Lastly, ethical approval, financial support and conflicts of interest of this study were not mentioned. However, this is not surprising. Our recent investigative series have shown the lack of disclosures of human subject protection (obtaining ethical approval and subject's consent), financial conflicts, and academic-industry relationship in oral-maxillofacial surgery journals and innovations.[11-15]

The World Medical Association (WMA)'s Declaration of Helsinki,[16] which is also cited by this journal in its Instructions to Authors, states that “The research protocol must be submitted for consideration, comment, guidance and approval to a research ethics committee before the study begins” and “…They (authors, editors and publishers) should adhere to accepted guidelines for ethical reporting. Sources of funding, institutional affiliations and conflicts of interest should be declared in the publication. Reports of research not in accordance with the principles of this Declaration should not be accepted for publication”.

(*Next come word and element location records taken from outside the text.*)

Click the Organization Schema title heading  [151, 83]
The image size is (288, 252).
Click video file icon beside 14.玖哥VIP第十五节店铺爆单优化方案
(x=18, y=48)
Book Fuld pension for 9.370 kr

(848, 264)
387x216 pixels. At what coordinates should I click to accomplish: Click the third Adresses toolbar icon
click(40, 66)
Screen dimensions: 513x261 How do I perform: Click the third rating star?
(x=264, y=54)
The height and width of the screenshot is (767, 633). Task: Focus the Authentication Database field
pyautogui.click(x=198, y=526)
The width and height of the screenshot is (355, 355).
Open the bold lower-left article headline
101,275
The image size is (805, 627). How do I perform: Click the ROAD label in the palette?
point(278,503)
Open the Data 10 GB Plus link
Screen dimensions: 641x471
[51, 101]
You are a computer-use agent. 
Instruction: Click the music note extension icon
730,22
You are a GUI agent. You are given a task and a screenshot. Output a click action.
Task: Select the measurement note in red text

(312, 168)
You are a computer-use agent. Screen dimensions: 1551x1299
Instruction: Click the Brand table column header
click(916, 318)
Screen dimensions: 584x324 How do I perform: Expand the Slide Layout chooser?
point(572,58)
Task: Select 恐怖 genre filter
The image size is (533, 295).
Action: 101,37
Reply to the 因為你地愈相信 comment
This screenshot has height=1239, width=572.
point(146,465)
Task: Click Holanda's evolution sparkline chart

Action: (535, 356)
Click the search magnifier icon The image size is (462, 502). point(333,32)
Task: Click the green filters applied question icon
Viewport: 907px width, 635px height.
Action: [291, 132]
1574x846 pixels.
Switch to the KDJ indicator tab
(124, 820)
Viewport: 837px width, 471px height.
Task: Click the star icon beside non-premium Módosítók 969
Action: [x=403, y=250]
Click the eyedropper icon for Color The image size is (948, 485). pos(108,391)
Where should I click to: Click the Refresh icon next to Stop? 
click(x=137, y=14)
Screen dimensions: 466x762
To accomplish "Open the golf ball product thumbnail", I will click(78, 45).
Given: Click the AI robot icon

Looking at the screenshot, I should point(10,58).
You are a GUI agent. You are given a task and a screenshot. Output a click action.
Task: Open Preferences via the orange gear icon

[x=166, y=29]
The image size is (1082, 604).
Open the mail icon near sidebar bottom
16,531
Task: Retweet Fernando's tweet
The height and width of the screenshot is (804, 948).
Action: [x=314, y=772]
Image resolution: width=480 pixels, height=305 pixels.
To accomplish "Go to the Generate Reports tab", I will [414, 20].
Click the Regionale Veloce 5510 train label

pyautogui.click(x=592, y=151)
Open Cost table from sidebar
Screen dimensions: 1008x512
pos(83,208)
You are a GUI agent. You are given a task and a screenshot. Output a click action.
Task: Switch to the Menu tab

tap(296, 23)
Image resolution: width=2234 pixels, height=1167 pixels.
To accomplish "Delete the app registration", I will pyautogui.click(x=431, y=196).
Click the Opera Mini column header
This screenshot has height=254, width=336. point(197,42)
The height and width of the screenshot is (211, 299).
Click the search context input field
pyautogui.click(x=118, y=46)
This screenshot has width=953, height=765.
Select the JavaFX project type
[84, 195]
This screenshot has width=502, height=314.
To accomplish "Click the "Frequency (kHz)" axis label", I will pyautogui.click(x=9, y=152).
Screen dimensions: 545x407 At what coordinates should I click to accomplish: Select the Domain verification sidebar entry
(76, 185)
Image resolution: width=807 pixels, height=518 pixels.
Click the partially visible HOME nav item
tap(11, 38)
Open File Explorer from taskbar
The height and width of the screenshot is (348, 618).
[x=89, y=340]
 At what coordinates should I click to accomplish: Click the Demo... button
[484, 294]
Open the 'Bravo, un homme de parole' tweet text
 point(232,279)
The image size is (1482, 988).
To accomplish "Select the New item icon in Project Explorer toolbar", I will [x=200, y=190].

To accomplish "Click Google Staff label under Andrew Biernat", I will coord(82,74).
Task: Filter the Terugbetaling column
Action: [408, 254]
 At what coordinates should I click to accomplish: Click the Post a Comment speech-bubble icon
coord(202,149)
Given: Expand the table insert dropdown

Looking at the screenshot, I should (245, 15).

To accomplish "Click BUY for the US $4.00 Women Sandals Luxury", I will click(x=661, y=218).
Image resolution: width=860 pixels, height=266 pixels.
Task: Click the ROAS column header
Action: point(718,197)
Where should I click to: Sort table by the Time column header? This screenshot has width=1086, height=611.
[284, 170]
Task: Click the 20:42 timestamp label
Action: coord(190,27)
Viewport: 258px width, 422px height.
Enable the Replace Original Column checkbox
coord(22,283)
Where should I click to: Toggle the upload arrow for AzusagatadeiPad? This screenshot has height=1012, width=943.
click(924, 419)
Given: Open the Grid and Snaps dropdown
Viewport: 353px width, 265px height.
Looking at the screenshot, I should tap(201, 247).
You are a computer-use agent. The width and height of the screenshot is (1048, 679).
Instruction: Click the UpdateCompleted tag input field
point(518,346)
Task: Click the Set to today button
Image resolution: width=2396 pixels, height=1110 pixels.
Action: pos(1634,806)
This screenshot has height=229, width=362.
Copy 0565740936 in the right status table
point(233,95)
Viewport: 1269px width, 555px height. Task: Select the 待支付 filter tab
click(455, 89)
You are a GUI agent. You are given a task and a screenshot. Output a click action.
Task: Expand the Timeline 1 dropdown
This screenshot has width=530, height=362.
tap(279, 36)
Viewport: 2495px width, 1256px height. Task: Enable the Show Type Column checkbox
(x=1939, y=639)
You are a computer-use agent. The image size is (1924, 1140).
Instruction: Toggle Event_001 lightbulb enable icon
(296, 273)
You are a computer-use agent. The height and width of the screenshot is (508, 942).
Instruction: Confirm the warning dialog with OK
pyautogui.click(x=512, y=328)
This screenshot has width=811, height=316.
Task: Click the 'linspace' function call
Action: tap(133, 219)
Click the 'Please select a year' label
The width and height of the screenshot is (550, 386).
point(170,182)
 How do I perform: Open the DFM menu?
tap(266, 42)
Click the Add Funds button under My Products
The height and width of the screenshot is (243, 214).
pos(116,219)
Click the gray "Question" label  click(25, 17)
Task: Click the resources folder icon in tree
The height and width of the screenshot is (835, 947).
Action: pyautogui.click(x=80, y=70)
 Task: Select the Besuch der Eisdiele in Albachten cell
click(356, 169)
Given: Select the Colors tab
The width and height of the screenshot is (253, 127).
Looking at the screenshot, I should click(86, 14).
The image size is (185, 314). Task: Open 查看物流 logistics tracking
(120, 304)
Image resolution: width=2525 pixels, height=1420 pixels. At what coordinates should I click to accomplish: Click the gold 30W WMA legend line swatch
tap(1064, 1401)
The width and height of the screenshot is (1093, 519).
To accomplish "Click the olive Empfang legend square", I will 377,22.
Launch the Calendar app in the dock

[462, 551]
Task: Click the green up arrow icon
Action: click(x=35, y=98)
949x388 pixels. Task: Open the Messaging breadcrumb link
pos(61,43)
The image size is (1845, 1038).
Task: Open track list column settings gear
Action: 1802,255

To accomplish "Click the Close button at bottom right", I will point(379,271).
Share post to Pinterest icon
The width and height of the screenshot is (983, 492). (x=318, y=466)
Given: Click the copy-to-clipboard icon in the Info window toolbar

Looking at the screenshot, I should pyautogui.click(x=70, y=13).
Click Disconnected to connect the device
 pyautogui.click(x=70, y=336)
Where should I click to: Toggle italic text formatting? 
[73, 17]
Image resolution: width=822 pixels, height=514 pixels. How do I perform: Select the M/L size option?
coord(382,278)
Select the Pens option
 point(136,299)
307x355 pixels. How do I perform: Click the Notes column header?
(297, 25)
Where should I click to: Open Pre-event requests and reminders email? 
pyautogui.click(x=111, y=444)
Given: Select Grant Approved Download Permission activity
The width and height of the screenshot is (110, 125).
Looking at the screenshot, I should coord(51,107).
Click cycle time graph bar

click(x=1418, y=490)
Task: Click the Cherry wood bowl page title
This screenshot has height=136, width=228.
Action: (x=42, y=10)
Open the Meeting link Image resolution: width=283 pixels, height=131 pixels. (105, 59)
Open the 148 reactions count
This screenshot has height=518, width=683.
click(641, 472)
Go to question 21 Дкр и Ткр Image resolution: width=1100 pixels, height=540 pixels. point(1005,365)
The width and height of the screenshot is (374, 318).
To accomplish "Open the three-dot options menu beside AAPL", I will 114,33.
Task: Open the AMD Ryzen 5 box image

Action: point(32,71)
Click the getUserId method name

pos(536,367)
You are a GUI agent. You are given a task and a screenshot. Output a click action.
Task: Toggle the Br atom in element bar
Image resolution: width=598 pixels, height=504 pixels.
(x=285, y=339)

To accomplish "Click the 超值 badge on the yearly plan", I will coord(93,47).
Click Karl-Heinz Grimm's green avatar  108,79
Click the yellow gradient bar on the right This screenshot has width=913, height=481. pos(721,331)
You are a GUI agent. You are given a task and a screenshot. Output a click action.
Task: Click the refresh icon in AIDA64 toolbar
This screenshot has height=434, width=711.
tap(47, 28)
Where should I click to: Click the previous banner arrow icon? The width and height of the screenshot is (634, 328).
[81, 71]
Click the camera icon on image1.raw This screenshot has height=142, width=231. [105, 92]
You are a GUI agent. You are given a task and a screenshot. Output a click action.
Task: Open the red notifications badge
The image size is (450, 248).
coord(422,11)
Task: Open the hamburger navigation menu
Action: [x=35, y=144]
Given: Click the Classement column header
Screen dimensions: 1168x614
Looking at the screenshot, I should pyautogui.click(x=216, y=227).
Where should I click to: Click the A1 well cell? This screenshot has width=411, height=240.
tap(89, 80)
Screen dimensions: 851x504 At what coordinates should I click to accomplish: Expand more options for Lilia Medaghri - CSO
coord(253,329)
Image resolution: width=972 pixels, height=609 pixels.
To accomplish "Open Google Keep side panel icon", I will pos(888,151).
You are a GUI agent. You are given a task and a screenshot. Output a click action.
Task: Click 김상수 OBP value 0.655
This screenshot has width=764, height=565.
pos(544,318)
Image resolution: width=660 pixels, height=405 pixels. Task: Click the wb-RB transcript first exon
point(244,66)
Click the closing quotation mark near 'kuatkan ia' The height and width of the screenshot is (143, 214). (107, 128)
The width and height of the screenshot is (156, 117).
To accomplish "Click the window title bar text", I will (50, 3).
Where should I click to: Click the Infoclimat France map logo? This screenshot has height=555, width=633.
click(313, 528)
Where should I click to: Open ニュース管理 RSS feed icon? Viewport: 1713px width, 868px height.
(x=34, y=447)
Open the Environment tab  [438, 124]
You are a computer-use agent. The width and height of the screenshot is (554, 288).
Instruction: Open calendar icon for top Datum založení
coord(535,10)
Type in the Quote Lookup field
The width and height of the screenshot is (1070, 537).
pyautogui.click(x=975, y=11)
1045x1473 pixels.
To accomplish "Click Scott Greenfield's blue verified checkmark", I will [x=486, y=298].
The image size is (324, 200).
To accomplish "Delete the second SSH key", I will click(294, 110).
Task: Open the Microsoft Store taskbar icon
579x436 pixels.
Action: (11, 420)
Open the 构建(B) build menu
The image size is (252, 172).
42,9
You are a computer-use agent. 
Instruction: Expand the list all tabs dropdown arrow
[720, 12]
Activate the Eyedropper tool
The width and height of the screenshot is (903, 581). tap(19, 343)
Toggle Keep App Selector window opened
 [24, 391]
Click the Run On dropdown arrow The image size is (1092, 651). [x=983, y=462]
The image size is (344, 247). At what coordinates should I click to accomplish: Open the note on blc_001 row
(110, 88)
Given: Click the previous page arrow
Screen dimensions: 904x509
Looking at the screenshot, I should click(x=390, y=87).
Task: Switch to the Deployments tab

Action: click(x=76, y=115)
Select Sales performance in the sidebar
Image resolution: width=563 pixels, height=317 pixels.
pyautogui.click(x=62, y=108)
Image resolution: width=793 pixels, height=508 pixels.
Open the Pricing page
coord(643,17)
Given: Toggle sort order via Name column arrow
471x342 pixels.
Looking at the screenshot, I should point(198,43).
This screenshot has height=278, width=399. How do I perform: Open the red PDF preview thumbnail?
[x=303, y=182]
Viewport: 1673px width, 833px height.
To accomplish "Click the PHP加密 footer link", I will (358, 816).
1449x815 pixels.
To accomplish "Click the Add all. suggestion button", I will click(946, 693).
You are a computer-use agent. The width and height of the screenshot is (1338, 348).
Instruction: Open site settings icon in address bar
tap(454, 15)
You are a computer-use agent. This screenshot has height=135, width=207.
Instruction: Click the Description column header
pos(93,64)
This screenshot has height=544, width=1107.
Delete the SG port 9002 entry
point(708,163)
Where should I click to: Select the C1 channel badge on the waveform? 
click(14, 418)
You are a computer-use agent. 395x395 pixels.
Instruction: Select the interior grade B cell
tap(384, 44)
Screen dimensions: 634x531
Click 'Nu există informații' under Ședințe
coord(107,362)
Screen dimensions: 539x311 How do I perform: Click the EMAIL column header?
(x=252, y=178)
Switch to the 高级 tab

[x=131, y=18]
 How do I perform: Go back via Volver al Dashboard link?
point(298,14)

The WMA also recommends that all members of the medical profession peruse its Declaration of Geneva and the United Nations Universal Declaration of Human Rights. According to these 2 ethical statements, we as medical personnel must maintain the utmost respect for human life and do not use our medical knowledge to violate human rights and civil liberties, even under threat. This suggests that mixing an innovation (with unknown long-term outcomes and hazards) with routine practice is less than ideal and, in many instances, unethical.[16-18]

Taken together, Mahesh et al.[1] presented an excellent analysis and interesting information on outcomes of an innovation, but their study results need to be interpreted with caution.